# Pipeline ETL - API → MongoDB Atlas

In [None]:
!pip install -q pymongo python-dotenv requests pandas dnspython

## 1️⃣ Configuração

In [None]:

import os
from dotenv import load_dotenv
from pymongo import MongoClient

load_dotenv()

ATLAS_URI = os.getenv("ATLAS_URI")
if not ATLAS_URI:
    raise RuntimeError("❌ ATLAS_URI não encontrada no .env")

client = MongoClient(ATLAS_URI)
db = client["test"]
collection = db["users"]

print("✅ Conectado ao MongoDB Atlas")


## 2️⃣ Extract

In [None]:

import requests
import pandas as pd

API_URL = "https://users-api-etl.up.railway.app/users"

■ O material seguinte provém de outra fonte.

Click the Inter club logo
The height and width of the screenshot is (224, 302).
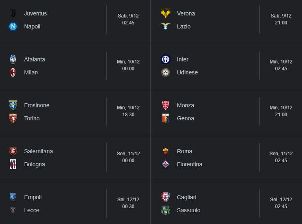(165, 59)
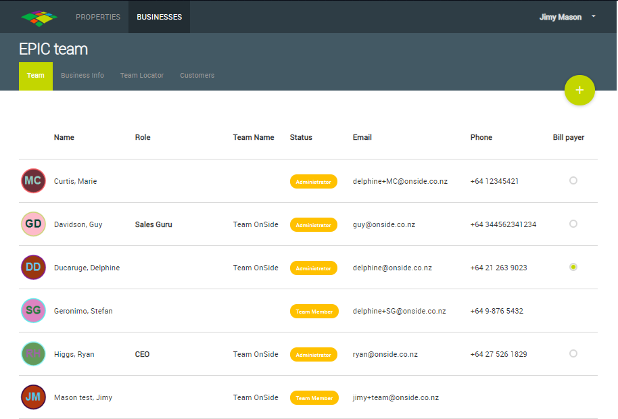618x419 pixels.
Task: Click Guy Davidson's Administrator status badge
Action: tap(314, 224)
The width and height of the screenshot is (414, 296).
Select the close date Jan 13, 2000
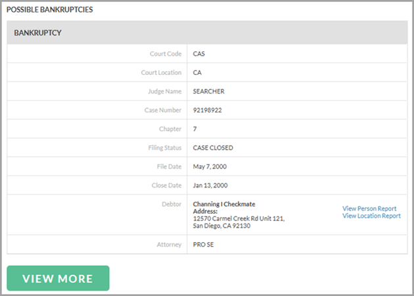(211, 185)
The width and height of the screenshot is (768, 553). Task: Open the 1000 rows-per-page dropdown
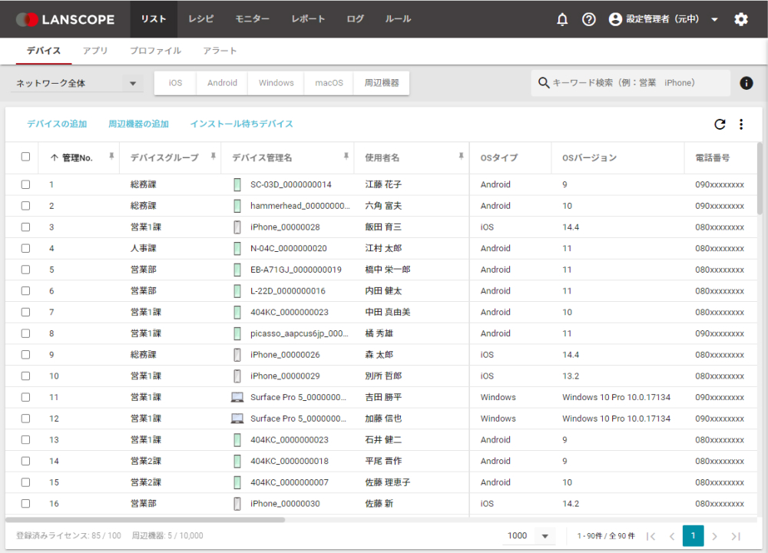528,536
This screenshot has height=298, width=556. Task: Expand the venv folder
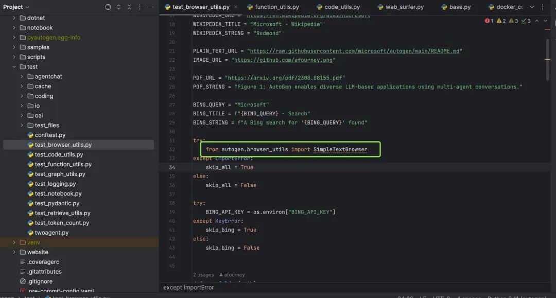pyautogui.click(x=14, y=242)
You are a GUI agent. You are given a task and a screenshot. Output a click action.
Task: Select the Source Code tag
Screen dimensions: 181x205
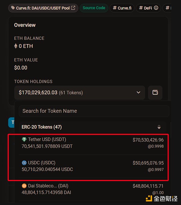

response = requests.get(API_URL, timeout=10)
response.raise_for_status()

data = response.json()
df = pd.json_normalize(data)

print(f"✅ {len(df)} registros extraídos")
df.head()


## 3️⃣ Transform

In [None]:

df = df.dropna(subset=["id", "name"])
df["id"] = df["id"].astype(int)

def transform_user(row):
    return {
        "id": int(row["id"]),
        "name": row["name"],
        "account": {
            "id": int(row.get("account_id", 0)),
            "number": row.get("account_number", ""),
            "agency": row.get("agency", ""),
            "balance": float(row.get("balance", 0.0)),
            "limit": float(row.get("account_limit", 0.0)),
        },
        "card": {
            "id": int(row.get("card_id", 0)),
            "number": row.get("card_number", ""),
            "limit": float(row.get("card_limit", 0.0)),
        },
        "features": [],
        "news": []
    }

users = df.apply(transform_user, axis=1).tolist()
print(f"✅ {len(users)} usuários transformados")


## 4️⃣ Load

In [None]:

collection.create_index("id", unique=True)

operations = [
    {
        "updateOne": {
            "filter": {"id": user["id"]},
            "update": {"$setOnInsert": user},
            "upsert": True
        }
    }
    for user in users
]

result = collection.bulk_write(operations, ordered=False)

print("Inseridos:", result.upserted_count)


## 5️⃣ Validação

In [None]:

from pprint import pprint
docs = list(collection.find({}, {"_id": 0}).limit(5))
pprint(docs)